My mother taught me never to speak ill of people I do not know...but this guy sounds like a manipulative, controlling, moronic, douchebag (never used that word before, and I must say, it sounds like rather a nice cuss...well not nice, but you know what I mean). If a relationship ever strays into the 'allowed' realm, you know you were meant to cut loose a while back!

I am at a loss to see why she lets him live with her, at her parent's house no less. She has to go straight home after work just for him?!! What a control freak, that is seriously disturbing. It's like he has her on a leash. Whether she can see it, or chooses not to, that is not a healthy relationship in any way, shape or form. Just for that reason the alarm bells should not only be ringing, but deafening.

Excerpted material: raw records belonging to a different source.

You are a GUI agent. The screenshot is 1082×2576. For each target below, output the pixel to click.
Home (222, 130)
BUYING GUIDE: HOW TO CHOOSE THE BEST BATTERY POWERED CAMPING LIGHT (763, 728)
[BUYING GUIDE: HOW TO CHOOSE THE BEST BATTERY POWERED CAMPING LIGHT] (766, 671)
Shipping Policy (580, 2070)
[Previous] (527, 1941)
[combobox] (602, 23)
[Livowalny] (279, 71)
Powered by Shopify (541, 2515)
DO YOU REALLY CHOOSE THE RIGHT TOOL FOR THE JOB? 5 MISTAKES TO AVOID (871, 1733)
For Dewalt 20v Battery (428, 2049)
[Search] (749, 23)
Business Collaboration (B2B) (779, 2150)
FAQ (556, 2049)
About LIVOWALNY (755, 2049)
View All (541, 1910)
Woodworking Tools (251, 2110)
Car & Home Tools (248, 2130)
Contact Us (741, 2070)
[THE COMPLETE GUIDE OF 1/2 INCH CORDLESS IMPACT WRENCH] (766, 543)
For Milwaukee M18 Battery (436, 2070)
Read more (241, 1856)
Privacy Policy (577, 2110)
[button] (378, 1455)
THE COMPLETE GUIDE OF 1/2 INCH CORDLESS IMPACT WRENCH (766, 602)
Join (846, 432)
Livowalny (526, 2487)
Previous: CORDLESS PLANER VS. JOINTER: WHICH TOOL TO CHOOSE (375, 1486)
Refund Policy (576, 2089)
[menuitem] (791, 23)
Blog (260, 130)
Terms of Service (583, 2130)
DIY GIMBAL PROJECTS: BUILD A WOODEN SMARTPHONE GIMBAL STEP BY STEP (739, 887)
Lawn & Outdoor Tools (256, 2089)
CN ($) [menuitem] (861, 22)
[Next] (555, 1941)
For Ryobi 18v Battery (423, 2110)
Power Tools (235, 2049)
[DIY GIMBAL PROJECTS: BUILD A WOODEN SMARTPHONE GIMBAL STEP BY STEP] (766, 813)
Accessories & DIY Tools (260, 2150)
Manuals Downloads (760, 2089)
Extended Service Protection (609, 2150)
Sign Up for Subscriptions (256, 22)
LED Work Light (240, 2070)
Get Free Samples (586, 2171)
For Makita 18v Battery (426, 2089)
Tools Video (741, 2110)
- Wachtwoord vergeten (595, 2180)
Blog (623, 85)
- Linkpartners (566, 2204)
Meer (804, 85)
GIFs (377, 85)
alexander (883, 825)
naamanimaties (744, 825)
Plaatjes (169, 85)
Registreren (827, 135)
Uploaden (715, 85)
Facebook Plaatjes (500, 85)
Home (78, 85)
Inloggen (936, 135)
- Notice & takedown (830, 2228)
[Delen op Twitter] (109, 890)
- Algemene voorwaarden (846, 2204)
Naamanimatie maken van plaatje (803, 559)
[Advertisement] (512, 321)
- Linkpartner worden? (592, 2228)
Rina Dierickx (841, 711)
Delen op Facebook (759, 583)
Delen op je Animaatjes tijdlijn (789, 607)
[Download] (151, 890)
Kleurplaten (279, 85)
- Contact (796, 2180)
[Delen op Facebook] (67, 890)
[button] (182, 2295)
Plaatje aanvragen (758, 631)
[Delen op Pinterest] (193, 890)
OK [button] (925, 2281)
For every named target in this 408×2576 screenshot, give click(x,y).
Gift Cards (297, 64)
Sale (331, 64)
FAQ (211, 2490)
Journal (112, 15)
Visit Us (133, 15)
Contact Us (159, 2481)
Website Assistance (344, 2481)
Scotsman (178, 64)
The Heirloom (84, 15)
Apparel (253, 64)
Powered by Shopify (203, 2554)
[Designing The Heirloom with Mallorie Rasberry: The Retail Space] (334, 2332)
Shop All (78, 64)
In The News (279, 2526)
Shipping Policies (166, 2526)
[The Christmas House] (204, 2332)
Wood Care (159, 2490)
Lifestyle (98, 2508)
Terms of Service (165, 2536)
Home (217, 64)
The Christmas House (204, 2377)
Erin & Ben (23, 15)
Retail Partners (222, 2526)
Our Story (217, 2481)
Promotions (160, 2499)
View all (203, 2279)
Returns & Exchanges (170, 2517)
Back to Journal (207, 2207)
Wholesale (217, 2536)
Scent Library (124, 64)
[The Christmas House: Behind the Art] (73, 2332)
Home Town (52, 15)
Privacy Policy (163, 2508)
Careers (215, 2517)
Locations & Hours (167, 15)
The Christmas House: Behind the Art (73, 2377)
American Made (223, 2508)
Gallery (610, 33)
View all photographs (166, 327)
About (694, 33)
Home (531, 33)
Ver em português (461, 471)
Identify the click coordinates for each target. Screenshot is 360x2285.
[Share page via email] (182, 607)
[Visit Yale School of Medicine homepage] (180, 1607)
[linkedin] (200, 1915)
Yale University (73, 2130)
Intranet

And yick, cheating even once is deplorable. But even then, I suppose we can all make mistakes. Provided the apology is truly sincere and they try their hardest to bridge the gap, maybe things can still work out. But a number of times? He's clingy, forbids her to see BrĂ¼no because he is insecure...and yet he feels perfectly fine cheating?!

I really do admire how well you reacted to the situation dear. If it had been me, I would have slapped T (gently but enough to shock) and told her to wake up. I would not even bother with the guy, just cut him out, ignore him (perhaps after shouting some well deserved profanities his way when closing the door) and forget the whole sorry ordeal.

On a lighter note, I really do hope you are well dear :)

Kicking couture said...

That relationship, gah its no good for either of them! shes worried all the time and makes excuses for him and hes a cheater and will always be until he finds the right girl.

She should dump him, its a toxic relationship or he should have the courtesy to do it.

J seems like such a sweetheart!
xx

La Couturier said...

Ugh, that really is despicable. The boyfriend and the fact that your friend (no offense) is so attached & dependent on him! It seems as if she has indeed forgone all her individuality & priorities (the girls!).

Point is, you're not out of line at all. T just needs to re-find herself; until then, it'll be hard for you to be friends with her.

bisous,
La C.

Nicole Linette said...

First off, I love coming to your blog Allison, because of your amazing iPod mix! Haha, I appreciate the comment you left to my about my taste in music, yet when I heard "Such Great Heights" by The Postal Service, I gave a huge smile :D

I laughed a lot during this post, because I've gone through similar experiences and have had the same hair-pulling desires amongst a friend that is blind sided by a possessive boyfriend. In fact, we aren't really friends anymore. But I honestly hope that doesn't happen to you! I'm sorry about the situation, though staying chill and just listening is probably most effective. I know it's hard to sit back and watch, but trying to help seems to piss off one half of the other ... ahhh I don't want to sound all negative and doom-like here, but T isn't going to let go until she realizes it for herself how toxic the relationship is!!
Perhaps everyone else that comments has more useful words o_O.

Anyway, J sounds like a lovely boyfriend. I'm glad you're happy with him :)

peace&love,
nicole.

Elizabeth Marie said...

Oh wow...How did I miss this post?! Sorry love!

Ok..."ALLOWED"...not ok. And being cheated on 3 times is not ok either. I feel for her because I think I've been her before, but I've also been in your position-it's hard to watch your friend disintegrate before your eyes. You're being such a good friend, and all you can do is hope that they end it. This guy doesn't want to hear a piece of my mind haha.

I'm glad you have someone you can trust and makes you happy. I love you girl!